ASSIGNED TASK: Produce a verbatim copy of the data below that contains no pictures.

##### DATA RECORDS

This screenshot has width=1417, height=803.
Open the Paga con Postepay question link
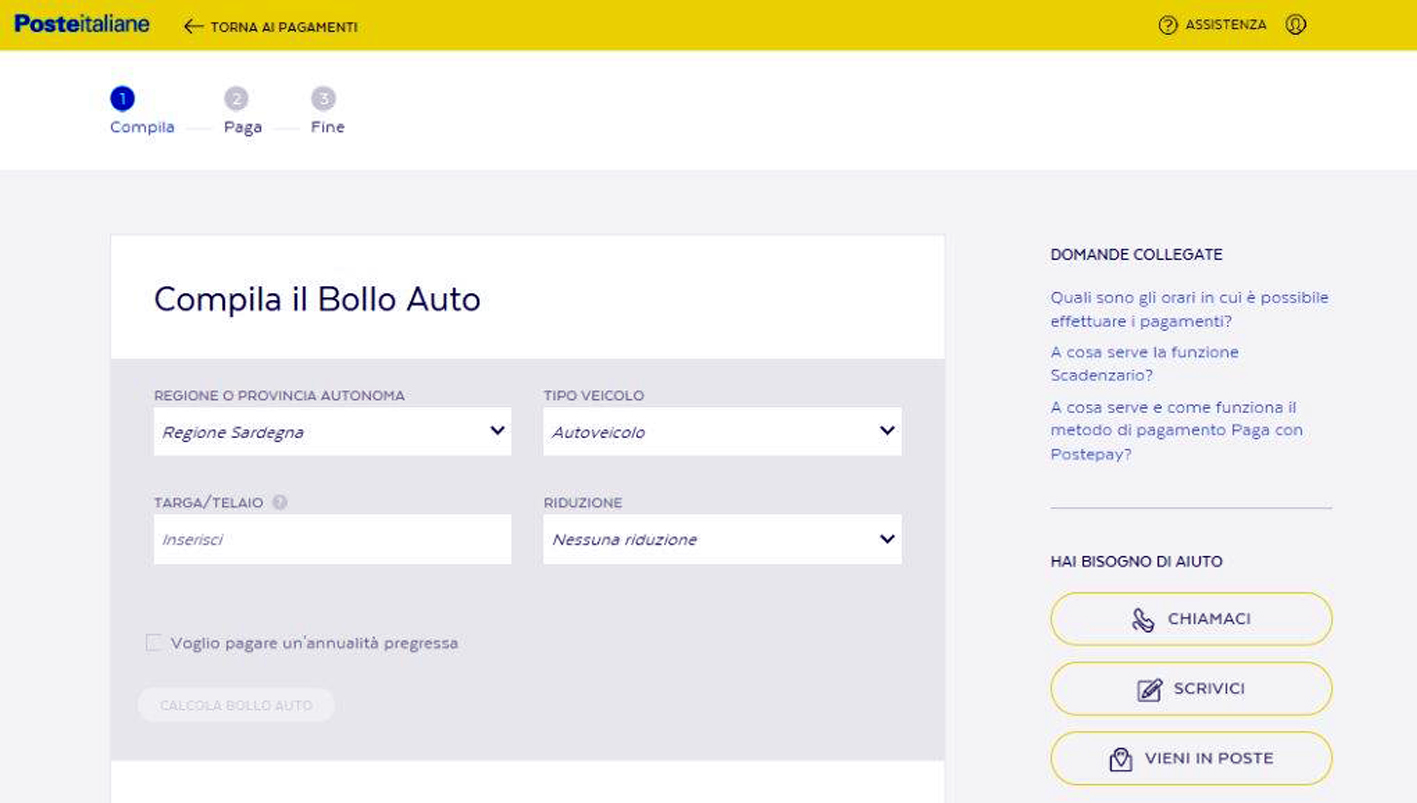1175,431
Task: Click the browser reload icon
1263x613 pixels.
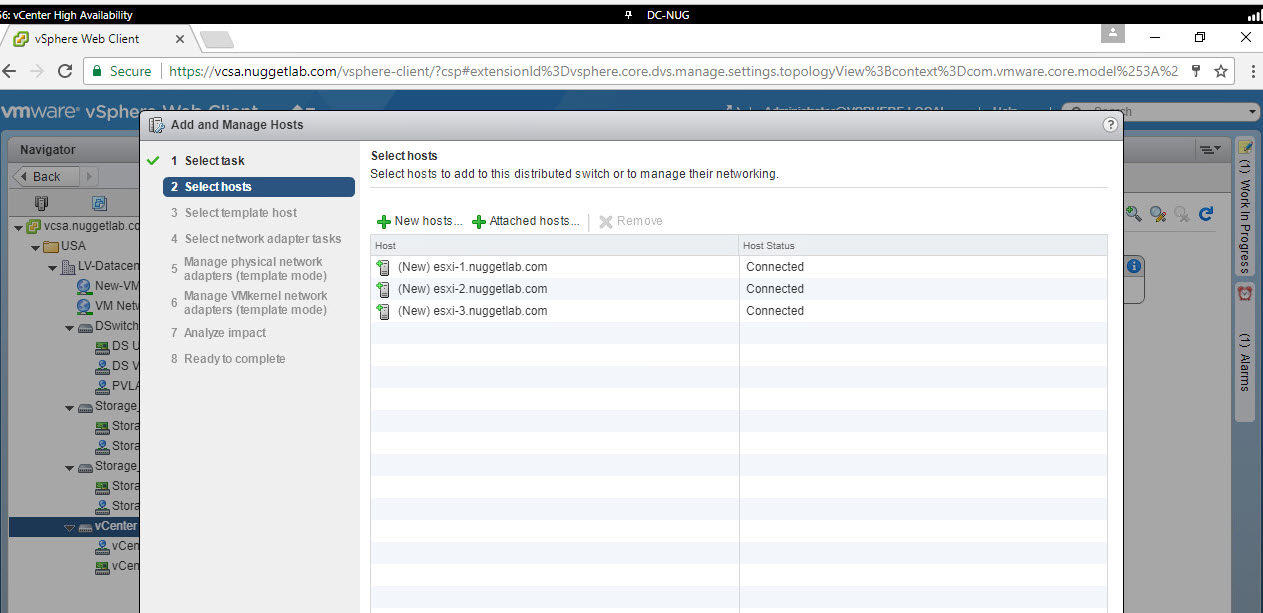Action: [65, 72]
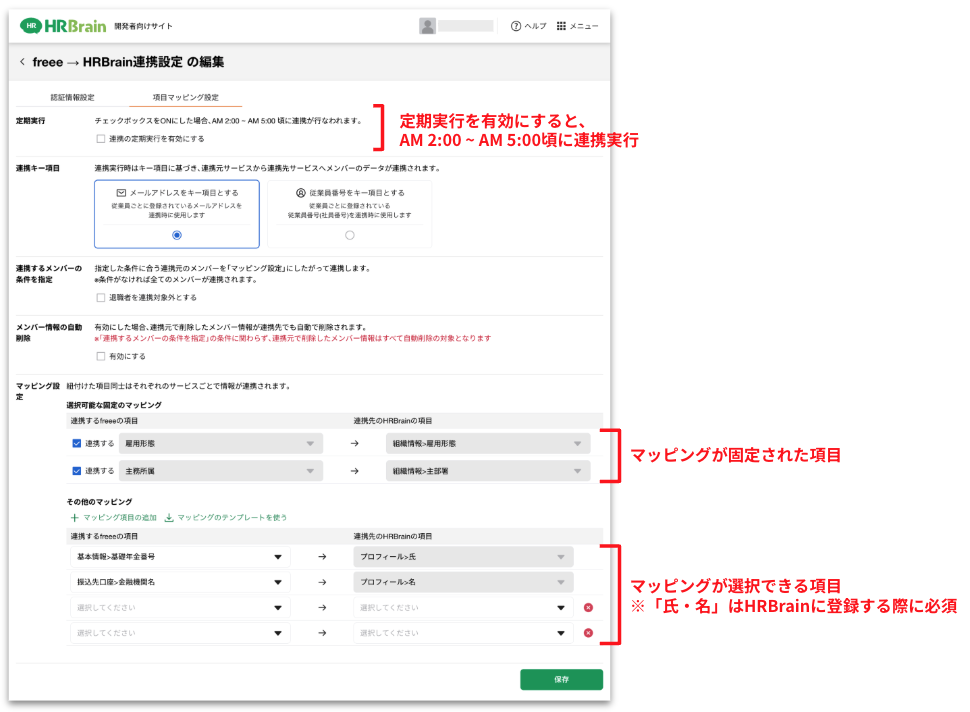Go back using the left chevron
The width and height of the screenshot is (970, 712).
[22, 62]
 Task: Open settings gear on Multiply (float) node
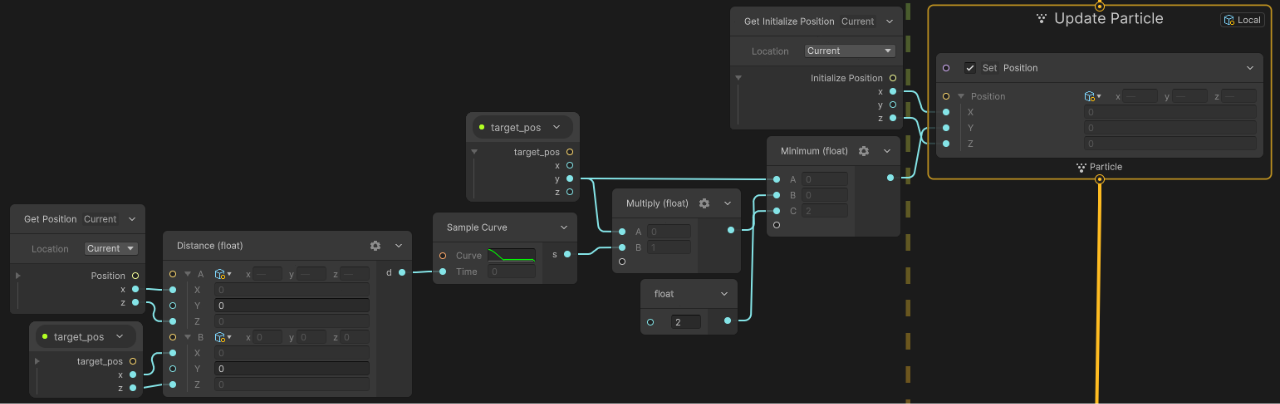704,203
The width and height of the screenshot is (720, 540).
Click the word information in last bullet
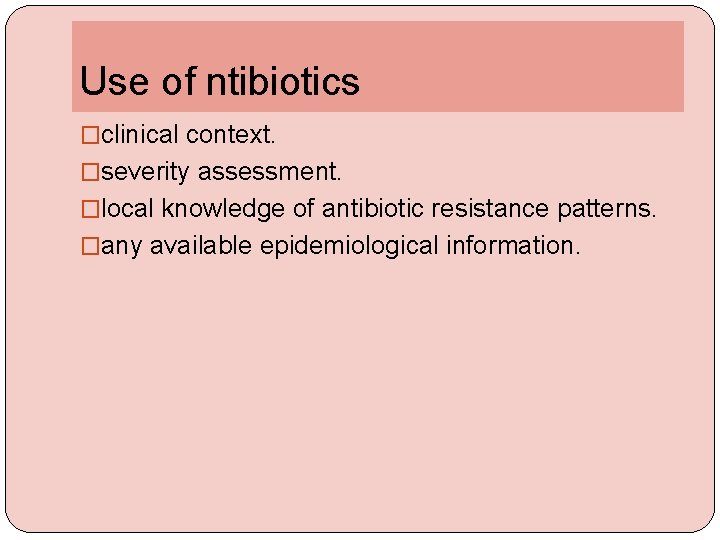[x=510, y=246]
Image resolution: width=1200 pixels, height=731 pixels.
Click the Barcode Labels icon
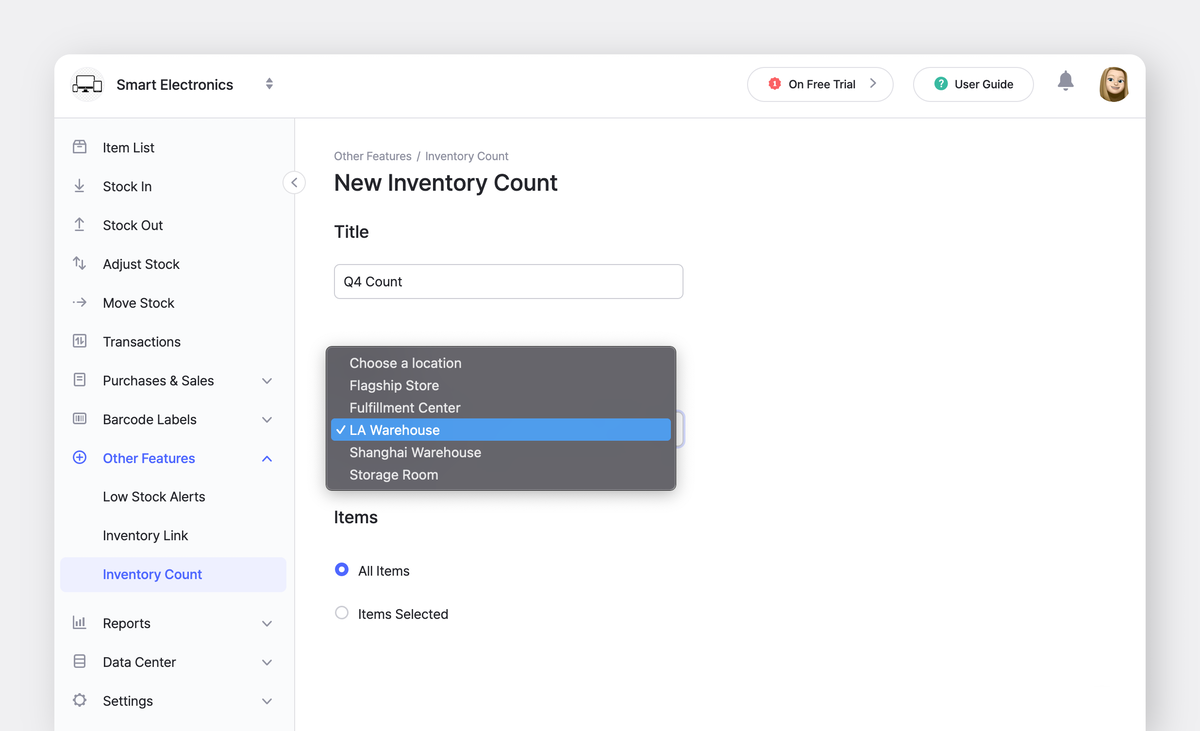(80, 419)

##########

SOLUTION FOR THIS EXERCISE:
This screenshot has width=1417, height=803.
Open the Paga con Postepay question link
1175,431
Task: Click the browser reload icon
1263x613 pixels.
Action: [65, 72]
Go back using the left chevron
The width and height of the screenshot is (970, 712).
[22, 62]
 Task: Open settings gear on Multiply (float) node
704,203
The width and height of the screenshot is (720, 540).
Click the word information in last bullet
[x=510, y=246]
Image resolution: width=1200 pixels, height=731 pixels.
Click the Barcode Labels icon
(80, 419)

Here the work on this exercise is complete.